It was just a few months ago that the Court of Justice of the European Union (CJEU) (BMB v Ferrero, C‑693/17 P) sided with well-known foodstuffs manufacturer Ferrero by upholding the invalidity of a registered Community design right for comfit boxes and containers pursuant to Article 25(1)(e) of Regulation No 6/2002. This was due to a conflict with Ferrero’s international trade mark (below) representing the container of its Tic Tac comfits.
Now the latest news is that Ferrero has succeeded in defending the trade mark registrations for its Tic Tac container in the context of infringement proceedings brought in Italy.
Yesterday, the Turin Court of First Instance ruled in fact that the maker of look-alike comfit containers had infringed Ferrero’s Italian trade marks (sentenza 5140/2019).
Background
The claimant, Ferrero, is a well-known manufacturer of foodstuffs, including comfits marketed as Tic Tac. Tic Tac comfits are sold in transparent plastic containers like the one represented below:
Among other things, in 1973 Ferrero obtained two Italian 3D trade mark registrations for said container. In 1974, it obtained the corresponding international trade mark registration for one of these trade marks (which it had relied upon in the design case mentioned in the opening).

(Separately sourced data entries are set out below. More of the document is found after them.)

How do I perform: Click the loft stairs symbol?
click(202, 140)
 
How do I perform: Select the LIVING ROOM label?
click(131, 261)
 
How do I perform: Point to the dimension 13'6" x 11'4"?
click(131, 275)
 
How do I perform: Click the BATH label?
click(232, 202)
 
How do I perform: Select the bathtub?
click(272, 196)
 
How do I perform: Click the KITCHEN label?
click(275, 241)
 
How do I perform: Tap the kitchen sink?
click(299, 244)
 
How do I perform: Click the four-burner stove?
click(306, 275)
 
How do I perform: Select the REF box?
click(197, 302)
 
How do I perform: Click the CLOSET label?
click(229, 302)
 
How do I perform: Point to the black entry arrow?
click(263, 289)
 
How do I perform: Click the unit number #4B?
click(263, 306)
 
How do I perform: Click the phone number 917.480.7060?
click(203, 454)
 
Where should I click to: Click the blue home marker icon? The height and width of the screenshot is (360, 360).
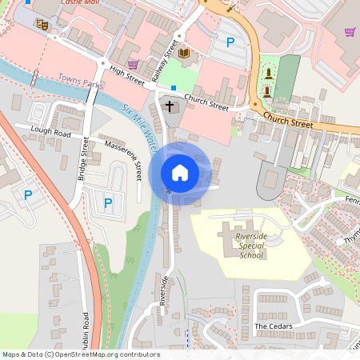[x=179, y=173]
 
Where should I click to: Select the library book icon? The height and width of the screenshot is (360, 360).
[x=185, y=54]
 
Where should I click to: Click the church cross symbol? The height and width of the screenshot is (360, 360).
[x=169, y=105]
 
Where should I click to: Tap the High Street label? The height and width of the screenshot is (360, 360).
[x=127, y=75]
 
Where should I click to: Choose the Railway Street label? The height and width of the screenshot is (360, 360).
[x=162, y=58]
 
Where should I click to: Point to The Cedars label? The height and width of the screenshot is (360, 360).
[x=273, y=326]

In 2017, Ferrero started proceedings for trade mark infringement and unfair competition against Mocca, a Czech manufacturer of comfits sold under the name Bliki which, as found by the Italian court,
not only do have the same shape and size of Ferrero’s [Tic Tac comfits], but are also packaged in containers that are substantially identical to those subject to the Tic Tact trade marks and, as a result, are an infringement thereof.
The decision
In establishing trade mark infringement, the Turin court noted that the defendant’s containers had the same “shape, size and opening mechanism of the packaging (a rectangle within the packaging with a white externally protruding border); transparency of the container; positioning of the label in the upper part of the packaging; an elongated oval shape of the comfits visible within the transparent box.”
A comparison between Tic Tac and Bliki containers can be found below:
The court also found that the defendant’s activities amounted to unfair competition pursuant to:
- Article 2598, No 1, of the Italian Civil Code (slavish imitation which, to be established, does not require to be also likely to cause confusion);
- Article 2598, No 2 (misappropriation of qualities); and
- Article 2598, No 3 (free riding on the coat-tails of Ferrero).

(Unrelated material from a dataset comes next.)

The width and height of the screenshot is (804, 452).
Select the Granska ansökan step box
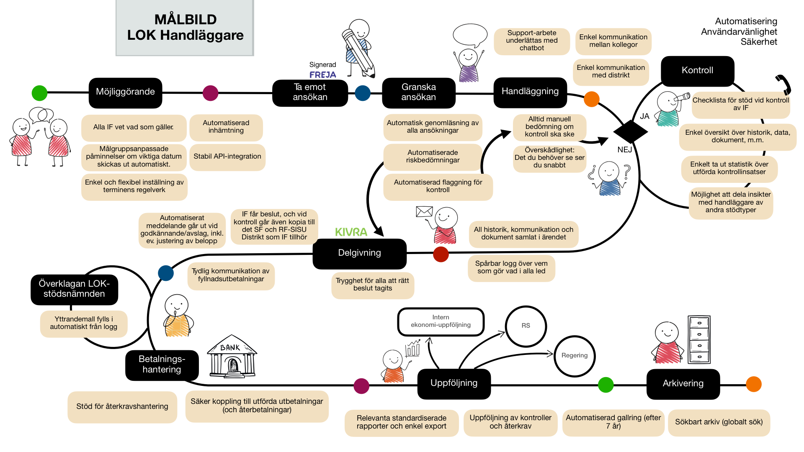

The defendant had argued, inter alia, that: (1) an Italian court could have no jurisdiction in that the comfits were produced in the Czech Republic (however, as the court noted, sales had also taken place in Italy); (2) Ferrero’s trade marks would be invalid in that they are technical shapes and/or shapes that give a substantial value to the goods; and, even if they were considered valid, (3) no likelihood of confusion could be established due to the fact that the containers would carry different word marks and the shape of the Tic Tac comfits is a standard one in the reference sector.
Jurisdiction of Italian courts
With regard to the point concerning alleged lack of jurisdiction of Italian courts, the court noted that the claimant was enforcing two Italian trade marks, so that the applicable jurisdiction rule would be that in Article 120(1) of the Italian Industrial Property Code (in line with what is stated in Article 7(2) of the Brussels I Regulation recast, as interpreted by the CJEU in eDate and Wintersteiger), which sets forth the competence of Italian courts in proceedings concerning infringement of Italian IPRs, irrespective of the nationality, domicile or residence of the parties.
Validity and infringement of the trade marks
The court noted that the circumstance that different word marks would be present on the Tic Tac and Bliki containers is irrelevant, since what was at issue in the present case was the protection of 3D trade marks.
The court rejected the claim that Ferrero’s trade mark would be invalid, also noting that nothing prevents an object from being protected by different IPRs. In line with the CJEU Lego Juris decision, the court recalled that “the prohibition on registration as a trade mark of any sign consisting of the shape of goods which is necessary to obtain a technical result ensures that undertakings may not use trade mark law in order to perpetuate, indefinitely, exclusive rights relating to technical solutions.” This was found not to be the case here.
The court also excluded that the Tic Tac container would consist exclusively of a shape that gives a substantial value to the goods, in that the defendant did not prove that consumers’ purchasing decisions would be influenced by the appearance of the shape. In addition, the court recalled the CJEU decision in Henkel to point out that the container of Tic Tac comfits is not the shape of the product.
In sum, the court ruled that the claimant's trade mark were valid and infringed.
Hmm. Does this mean that Ferrero get effectively infinite duration protection of their design? I'd be interested to hear where trade mark protection rolls off, and design protection comes in. The design itself is well past its 25 year max duration (if they ever took it out).